Presumably, these companies have lost their acquisition pipelines and manufacturing assembly lines for film cameras by this point. I'll be interested to hear from smarter folks than I, but I can imagine massive costs to make this happen again.

Just remember (or look up) the Pentax stories of the work going into their Pentax 17. Having to reverse engineer important parts of the camera, even though they had the working examples and (partly) archived Product Documantation from their own heritage available. Added indeed to the lost machining capabilities, supply lines and assembly comptences needed for a mechanically controlled camera. I think there's a reason for Pentax stopping after their "17".

Nikon made a special edition of their wonderful 1960s S3 rangefinder in 2000.

It would be lovely if they re-launched a special edition F. That would be the dream camera for me.
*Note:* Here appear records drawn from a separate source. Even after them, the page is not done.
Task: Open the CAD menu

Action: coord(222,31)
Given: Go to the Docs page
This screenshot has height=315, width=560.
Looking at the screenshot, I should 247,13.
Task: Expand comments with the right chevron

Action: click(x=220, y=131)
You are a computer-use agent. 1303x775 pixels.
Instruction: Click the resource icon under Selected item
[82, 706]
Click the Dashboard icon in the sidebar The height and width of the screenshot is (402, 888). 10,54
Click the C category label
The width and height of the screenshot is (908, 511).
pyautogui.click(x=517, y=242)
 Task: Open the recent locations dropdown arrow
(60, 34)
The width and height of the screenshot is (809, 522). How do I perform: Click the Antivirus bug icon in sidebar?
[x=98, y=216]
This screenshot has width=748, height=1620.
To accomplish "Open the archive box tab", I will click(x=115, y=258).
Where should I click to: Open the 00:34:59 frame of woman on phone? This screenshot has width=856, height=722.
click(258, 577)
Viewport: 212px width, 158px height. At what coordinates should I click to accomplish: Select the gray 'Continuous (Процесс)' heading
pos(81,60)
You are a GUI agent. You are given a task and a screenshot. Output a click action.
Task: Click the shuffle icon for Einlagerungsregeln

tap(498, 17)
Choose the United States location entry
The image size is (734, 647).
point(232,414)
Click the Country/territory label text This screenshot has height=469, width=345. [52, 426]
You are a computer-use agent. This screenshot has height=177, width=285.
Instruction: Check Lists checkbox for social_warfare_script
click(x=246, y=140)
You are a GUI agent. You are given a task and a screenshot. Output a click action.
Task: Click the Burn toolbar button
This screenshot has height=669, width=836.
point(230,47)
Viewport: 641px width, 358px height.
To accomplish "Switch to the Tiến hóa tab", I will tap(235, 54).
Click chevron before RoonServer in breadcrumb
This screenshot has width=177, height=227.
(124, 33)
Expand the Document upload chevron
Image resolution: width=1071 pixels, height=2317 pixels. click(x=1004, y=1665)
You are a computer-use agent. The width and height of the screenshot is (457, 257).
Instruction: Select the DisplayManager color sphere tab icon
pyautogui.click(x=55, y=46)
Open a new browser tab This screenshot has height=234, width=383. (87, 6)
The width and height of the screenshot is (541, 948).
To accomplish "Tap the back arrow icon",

Surely the top camera companies could build this together, then just have a different mount so you can pick the body you need for the lenses you have.

This is where the L-Mount alliance could really make a huge impact.

The L-Mount is for mirrorless - flange distances don't match the mirror box in an SLR - thus foregoing the requirement to be able to use existing glass. A rangefinder might be conceivable, but in the alliance only Leica has any serious track record in such cameras, and they probably won't be tempted as they already have their M-Mount rangefinders.

At the age of six, i learned basic composition and how to use a light meter with grandad's Argus range finder. At twelve I learned to use dad's Honeywell Spotmatic with the three primes ( I still have two of them), at twenty one I bought my first SLR. It still works and uses those lovely old Takumar lenses. I have never stopped using film, although I shoot less of it now. Yes, the film SLR's I use are getting close to fifty years old, and I am quite careful with them. I can't envision Nikon or Canon playing on this field ever again, and Sony never did, but I would not bet against Pentax or Fuji giving it a try.

It all comes down to numbers, what's the market size at the required price point?

Production wouldn't be an issue as it would be outsourced, between 3D printing and China would make that possible. Something to consider, for the camera to be mostly mechanical, i.e. it can operate w/o a battery, that camera maybe more expensive to manufacture than entry level digitals. The resulting price might need to be $1600-$2000. What would be interesting to know, is what Leica's cost is to mfg the MA & MP or Pentax with the 17?

Former pro level SLR cameras in my collection continue to function well. These are now more affordable than a new build. For the $500 price of a Pentax 17, you can find a nice Nikon F4 or F5, both built like tanks.